Instructors and teachers of persons with disabilities perform some or all of the following duties:
A. Instruct students who are blind or visually impaired in reading and writing Braille and in the use of special equipment
B. Instruct students who are deaf or hearing impaired in lip-reading, finger spelling and sign language, according to individual communication needs
C. Instruct students who are hearing impaired in formation and development of sounds for speech using hearing aids and other devices
D. Instruct individuals with physical disabilities and their families in the use of rehabilitative techniques, prosthetic devices, wheelchairs and other equipment designed to minimize the effects of a disability
E. Assist individuals with intellectual impairments and physical disabilities to develop life skills, and provide job training and support.
1. To work as an instructor or teacher of persons with disabilities, you usually need a bachelor's degree in special education or a related field such as psychology or social work. In some instances, a community college diploma and appropriate experience may replace a university education.
2. You must finish an appropriate training program in rehabilitation or special education.
3. To be a teacher working in public schools, you need a provincial/territorial teaching certificate.

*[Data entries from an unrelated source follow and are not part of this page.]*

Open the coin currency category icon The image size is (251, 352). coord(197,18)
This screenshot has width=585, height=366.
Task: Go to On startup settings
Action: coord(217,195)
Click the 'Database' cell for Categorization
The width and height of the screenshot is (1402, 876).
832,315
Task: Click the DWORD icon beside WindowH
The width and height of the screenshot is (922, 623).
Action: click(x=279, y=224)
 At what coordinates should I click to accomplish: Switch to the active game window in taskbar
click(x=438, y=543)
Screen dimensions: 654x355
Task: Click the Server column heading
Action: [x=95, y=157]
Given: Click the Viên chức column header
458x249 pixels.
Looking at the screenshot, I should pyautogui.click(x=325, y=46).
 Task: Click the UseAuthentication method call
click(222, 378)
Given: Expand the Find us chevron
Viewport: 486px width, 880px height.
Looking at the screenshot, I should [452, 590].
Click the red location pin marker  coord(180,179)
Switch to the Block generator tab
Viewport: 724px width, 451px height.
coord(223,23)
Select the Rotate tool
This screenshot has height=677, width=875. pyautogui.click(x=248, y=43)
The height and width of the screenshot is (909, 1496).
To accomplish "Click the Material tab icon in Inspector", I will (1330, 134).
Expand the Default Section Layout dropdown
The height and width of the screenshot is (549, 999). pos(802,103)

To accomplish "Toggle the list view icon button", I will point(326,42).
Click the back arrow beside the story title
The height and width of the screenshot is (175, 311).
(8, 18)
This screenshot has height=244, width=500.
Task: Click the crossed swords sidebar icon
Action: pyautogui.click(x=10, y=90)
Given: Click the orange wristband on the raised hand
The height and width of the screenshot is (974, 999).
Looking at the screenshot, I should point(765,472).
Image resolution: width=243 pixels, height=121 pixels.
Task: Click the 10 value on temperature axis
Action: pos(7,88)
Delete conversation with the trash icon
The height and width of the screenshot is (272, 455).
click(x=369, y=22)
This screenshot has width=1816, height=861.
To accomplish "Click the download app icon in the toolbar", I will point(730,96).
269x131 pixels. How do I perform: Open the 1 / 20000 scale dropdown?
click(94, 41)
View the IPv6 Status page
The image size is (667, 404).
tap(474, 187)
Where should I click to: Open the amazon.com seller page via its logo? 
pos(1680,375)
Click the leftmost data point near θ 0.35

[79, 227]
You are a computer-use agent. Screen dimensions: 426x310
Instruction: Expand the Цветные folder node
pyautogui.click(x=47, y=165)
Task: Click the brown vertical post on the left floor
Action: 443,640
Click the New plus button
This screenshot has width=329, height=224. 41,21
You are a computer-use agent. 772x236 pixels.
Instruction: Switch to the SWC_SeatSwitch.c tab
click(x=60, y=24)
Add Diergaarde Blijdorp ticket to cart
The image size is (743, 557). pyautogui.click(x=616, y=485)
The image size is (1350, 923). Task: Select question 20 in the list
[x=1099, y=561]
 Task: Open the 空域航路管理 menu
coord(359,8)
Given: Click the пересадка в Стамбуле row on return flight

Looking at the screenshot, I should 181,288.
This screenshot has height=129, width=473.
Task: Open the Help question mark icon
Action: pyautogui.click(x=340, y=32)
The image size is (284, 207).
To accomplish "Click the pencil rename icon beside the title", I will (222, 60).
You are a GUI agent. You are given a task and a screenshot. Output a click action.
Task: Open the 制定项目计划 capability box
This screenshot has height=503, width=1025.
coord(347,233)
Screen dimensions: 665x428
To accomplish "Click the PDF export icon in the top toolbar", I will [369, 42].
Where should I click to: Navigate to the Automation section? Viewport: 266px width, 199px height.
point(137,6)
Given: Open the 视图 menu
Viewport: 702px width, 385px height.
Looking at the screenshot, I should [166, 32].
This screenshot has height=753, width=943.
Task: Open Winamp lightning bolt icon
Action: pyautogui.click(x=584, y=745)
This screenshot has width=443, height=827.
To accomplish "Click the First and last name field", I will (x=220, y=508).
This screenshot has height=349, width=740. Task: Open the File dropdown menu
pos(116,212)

4. To be an instructor of persons who are blind, you need certification by the Canadian National Institute for the Blind.
5. Many recent entrants have a community college diploma, and almost 2 in 5 have an undergraduate university degree.
1. Social Studies
2. English (Communication)
3. A Second Language
The average hourly wages for Instructors and Teachers of Persons with Disabilities is $23.40/HR, which is close to the average for occupations in the social science, education, government service and religion and are above average for all technical, professional, and skilled occupations. These wages grew at an average rate from 2002 to 2004.